● **Available data**:
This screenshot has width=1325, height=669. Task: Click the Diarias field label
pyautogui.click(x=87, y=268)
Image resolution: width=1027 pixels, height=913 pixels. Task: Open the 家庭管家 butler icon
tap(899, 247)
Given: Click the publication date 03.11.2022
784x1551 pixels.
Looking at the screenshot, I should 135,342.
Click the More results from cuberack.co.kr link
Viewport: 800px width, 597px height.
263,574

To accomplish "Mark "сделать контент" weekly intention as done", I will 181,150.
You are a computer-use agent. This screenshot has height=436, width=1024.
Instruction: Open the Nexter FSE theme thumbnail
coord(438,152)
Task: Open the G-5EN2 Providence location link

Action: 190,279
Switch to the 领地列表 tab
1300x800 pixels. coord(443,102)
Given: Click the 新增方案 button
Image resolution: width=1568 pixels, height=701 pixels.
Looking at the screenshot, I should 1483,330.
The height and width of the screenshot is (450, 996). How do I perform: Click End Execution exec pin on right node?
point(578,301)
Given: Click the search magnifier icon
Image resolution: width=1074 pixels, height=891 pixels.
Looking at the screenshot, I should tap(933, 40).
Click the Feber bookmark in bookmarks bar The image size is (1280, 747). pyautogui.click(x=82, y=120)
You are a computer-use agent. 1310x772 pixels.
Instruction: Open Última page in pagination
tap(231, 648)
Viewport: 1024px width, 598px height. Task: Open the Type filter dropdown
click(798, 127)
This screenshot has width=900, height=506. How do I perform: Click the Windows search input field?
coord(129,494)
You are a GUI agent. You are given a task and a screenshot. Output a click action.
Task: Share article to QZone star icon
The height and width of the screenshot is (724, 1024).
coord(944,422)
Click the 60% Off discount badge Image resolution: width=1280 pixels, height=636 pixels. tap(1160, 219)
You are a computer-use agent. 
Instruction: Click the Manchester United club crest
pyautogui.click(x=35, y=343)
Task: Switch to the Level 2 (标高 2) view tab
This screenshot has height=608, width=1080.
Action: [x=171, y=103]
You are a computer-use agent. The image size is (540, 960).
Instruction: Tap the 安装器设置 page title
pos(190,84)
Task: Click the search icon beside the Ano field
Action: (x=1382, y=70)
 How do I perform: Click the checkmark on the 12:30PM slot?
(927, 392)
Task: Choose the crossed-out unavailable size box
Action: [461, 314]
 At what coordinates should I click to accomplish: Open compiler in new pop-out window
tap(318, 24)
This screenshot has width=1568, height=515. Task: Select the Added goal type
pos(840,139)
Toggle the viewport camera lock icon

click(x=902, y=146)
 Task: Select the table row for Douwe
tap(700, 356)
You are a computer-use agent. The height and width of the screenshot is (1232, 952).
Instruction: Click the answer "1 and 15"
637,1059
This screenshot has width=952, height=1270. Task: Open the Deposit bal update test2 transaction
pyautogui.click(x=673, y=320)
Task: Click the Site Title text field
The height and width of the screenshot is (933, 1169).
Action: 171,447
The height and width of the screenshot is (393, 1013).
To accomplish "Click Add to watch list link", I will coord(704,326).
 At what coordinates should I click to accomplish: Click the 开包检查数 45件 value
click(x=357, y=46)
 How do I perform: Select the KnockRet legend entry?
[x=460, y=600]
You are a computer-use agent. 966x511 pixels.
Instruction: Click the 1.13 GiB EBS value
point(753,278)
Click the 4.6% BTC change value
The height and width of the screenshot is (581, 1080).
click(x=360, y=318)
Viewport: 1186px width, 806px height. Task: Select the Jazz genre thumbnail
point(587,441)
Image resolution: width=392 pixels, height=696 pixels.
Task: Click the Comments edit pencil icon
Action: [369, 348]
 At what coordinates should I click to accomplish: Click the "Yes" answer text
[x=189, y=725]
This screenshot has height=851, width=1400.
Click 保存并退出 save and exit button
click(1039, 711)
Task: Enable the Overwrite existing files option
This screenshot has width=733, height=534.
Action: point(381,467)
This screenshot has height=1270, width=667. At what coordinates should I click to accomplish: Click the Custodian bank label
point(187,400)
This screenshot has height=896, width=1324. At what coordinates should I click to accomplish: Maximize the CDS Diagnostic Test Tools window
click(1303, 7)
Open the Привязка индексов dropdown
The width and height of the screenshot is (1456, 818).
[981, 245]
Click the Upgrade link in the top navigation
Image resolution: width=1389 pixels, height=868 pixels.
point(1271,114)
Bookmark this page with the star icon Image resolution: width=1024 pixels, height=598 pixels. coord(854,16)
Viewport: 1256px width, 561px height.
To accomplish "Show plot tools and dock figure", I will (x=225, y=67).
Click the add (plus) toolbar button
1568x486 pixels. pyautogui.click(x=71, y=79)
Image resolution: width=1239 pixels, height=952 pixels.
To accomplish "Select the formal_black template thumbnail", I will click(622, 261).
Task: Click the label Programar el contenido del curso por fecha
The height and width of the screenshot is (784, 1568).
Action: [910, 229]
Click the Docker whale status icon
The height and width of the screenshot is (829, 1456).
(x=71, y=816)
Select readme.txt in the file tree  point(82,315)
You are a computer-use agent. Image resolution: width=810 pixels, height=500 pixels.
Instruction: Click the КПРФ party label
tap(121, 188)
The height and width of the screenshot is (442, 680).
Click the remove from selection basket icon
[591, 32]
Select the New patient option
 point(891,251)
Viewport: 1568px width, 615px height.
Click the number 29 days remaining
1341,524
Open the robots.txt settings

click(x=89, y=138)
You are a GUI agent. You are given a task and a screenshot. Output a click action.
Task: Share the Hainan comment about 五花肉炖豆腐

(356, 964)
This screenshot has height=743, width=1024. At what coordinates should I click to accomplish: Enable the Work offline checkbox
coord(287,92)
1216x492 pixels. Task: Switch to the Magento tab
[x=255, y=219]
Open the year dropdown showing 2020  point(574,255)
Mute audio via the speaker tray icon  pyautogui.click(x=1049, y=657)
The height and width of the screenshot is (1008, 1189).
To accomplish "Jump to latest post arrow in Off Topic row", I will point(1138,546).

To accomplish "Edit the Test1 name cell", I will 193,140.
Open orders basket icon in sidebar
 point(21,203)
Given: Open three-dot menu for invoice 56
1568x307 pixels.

● **What is being asked**:
The answer is the full set of records, printed exactly as given.

● **Finished exercise**:
This screenshot has width=1325, height=669. Task: Click the Diarias field label
pyautogui.click(x=87, y=268)
Image resolution: width=1027 pixels, height=913 pixels. Task: Open the 家庭管家 butler icon
tap(899, 247)
Given: Click the publication date 03.11.2022
784x1551 pixels.
Looking at the screenshot, I should 135,342.
Click the More results from cuberack.co.kr link
Viewport: 800px width, 597px height.
263,574

To accomplish "Mark "сделать контент" weekly intention as done", I will 181,150.
You are a computer-use agent. This screenshot has height=436, width=1024.
Instruction: Open the Nexter FSE theme thumbnail
coord(438,152)
Task: Open the G-5EN2 Providence location link

Action: 190,279
Switch to the 领地列表 tab
1300x800 pixels. coord(443,102)
Given: Click the 新增方案 button
Image resolution: width=1568 pixels, height=701 pixels.
Looking at the screenshot, I should 1483,330.
The height and width of the screenshot is (450, 996). How do I perform: Click End Execution exec pin on right node?
point(578,301)
Given: Click the search magnifier icon
Image resolution: width=1074 pixels, height=891 pixels.
Looking at the screenshot, I should tap(933, 40).
Click the Feber bookmark in bookmarks bar The image size is (1280, 747). pyautogui.click(x=82, y=120)
You are a computer-use agent. 1310x772 pixels.
Instruction: Open Última page in pagination
tap(231, 648)
Viewport: 1024px width, 598px height. Task: Open the Type filter dropdown
click(798, 127)
This screenshot has width=900, height=506. How do I perform: Click the Windows search input field?
coord(129,494)
You are a GUI agent. You are given a task and a screenshot. Output a click action.
Task: Share article to QZone star icon
The height and width of the screenshot is (724, 1024).
coord(944,422)
Click the 60% Off discount badge Image resolution: width=1280 pixels, height=636 pixels. tap(1160, 219)
You are a computer-use agent. 
Instruction: Click the Manchester United club crest
pyautogui.click(x=35, y=343)
Task: Switch to the Level 2 (标高 2) view tab
This screenshot has height=608, width=1080.
Action: [x=171, y=103]
You are a computer-use agent. The image size is (540, 960).
Instruction: Tap the 安装器设置 page title
pos(190,84)
Task: Click the search icon beside the Ano field
Action: (x=1382, y=70)
 How do I perform: Click the checkmark on the 12:30PM slot?
(927, 392)
Task: Choose the crossed-out unavailable size box
Action: [461, 314]
 At what coordinates should I click to accomplish: Open compiler in new pop-out window
tap(318, 24)
This screenshot has width=1568, height=515. Task: Select the Added goal type
pos(840,139)
Toggle the viewport camera lock icon

click(x=902, y=146)
 Task: Select the table row for Douwe
tap(700, 356)
You are a computer-use agent. The height and width of the screenshot is (1232, 952).
Instruction: Click the answer "1 and 15"
637,1059
This screenshot has width=952, height=1270. Task: Open the Deposit bal update test2 transaction
pyautogui.click(x=673, y=320)
Task: Click the Site Title text field
The height and width of the screenshot is (933, 1169).
Action: 171,447
The height and width of the screenshot is (393, 1013).
To accomplish "Click Add to watch list link", I will coord(704,326).
 At what coordinates should I click to accomplish: Click the 开包检查数 45件 value
click(x=357, y=46)
 How do I perform: Select the KnockRet legend entry?
[x=460, y=600]
You are a computer-use agent. 966x511 pixels.
Instruction: Click the 1.13 GiB EBS value
point(753,278)
Click the 4.6% BTC change value
The height and width of the screenshot is (581, 1080).
click(x=360, y=318)
Viewport: 1186px width, 806px height. Task: Select the Jazz genre thumbnail
point(587,441)
Image resolution: width=392 pixels, height=696 pixels.
Task: Click the Comments edit pencil icon
Action: [369, 348]
 At what coordinates should I click to accomplish: Click the "Yes" answer text
[x=189, y=725]
This screenshot has height=851, width=1400.
Click 保存并退出 save and exit button
click(1039, 711)
Task: Enable the Overwrite existing files option
This screenshot has width=733, height=534.
Action: point(381,467)
This screenshot has height=1270, width=667. At what coordinates should I click to accomplish: Click the Custodian bank label
point(187,400)
This screenshot has height=896, width=1324. At what coordinates should I click to accomplish: Maximize the CDS Diagnostic Test Tools window
click(1303, 7)
Open the Привязка индексов dropdown
The width and height of the screenshot is (1456, 818).
[981, 245]
Click the Upgrade link in the top navigation
Image resolution: width=1389 pixels, height=868 pixels.
point(1271,114)
Bookmark this page with the star icon Image resolution: width=1024 pixels, height=598 pixels. coord(854,16)
Viewport: 1256px width, 561px height.
To accomplish "Show plot tools and dock figure", I will (x=225, y=67).
Click the add (plus) toolbar button
1568x486 pixels. pyautogui.click(x=71, y=79)
Image resolution: width=1239 pixels, height=952 pixels.
To accomplish "Select the formal_black template thumbnail", I will click(622, 261).
Task: Click the label Programar el contenido del curso por fecha
The height and width of the screenshot is (784, 1568).
Action: [910, 229]
Click the Docker whale status icon
The height and width of the screenshot is (829, 1456).
(x=71, y=816)
Select readme.txt in the file tree  point(82,315)
You are a computer-use agent. Image resolution: width=810 pixels, height=500 pixels.
Instruction: Click the КПРФ party label
tap(121, 188)
The height and width of the screenshot is (442, 680).
Click the remove from selection basket icon
[591, 32]
Select the New patient option
 point(891,251)
Viewport: 1568px width, 615px height.
Click the number 29 days remaining
1341,524
Open the robots.txt settings

click(x=89, y=138)
You are a GUI agent. You are given a task and a screenshot. Output a click action.
Task: Share the Hainan comment about 五花肉炖豆腐

(356, 964)
This screenshot has height=743, width=1024. At what coordinates should I click to accomplish: Enable the Work offline checkbox
coord(287,92)
1216x492 pixels. Task: Switch to the Magento tab
[x=255, y=219]
Open the year dropdown showing 2020  point(574,255)
Mute audio via the speaker tray icon  pyautogui.click(x=1049, y=657)
The height and width of the screenshot is (1008, 1189).
To accomplish "Jump to latest post arrow in Off Topic row", I will point(1138,546).

To accomplish "Edit the Test1 name cell", I will 193,140.
Open orders basket icon in sidebar
 point(21,203)
Given: Open three-dot menu for invoice 56
1568x307 pixels.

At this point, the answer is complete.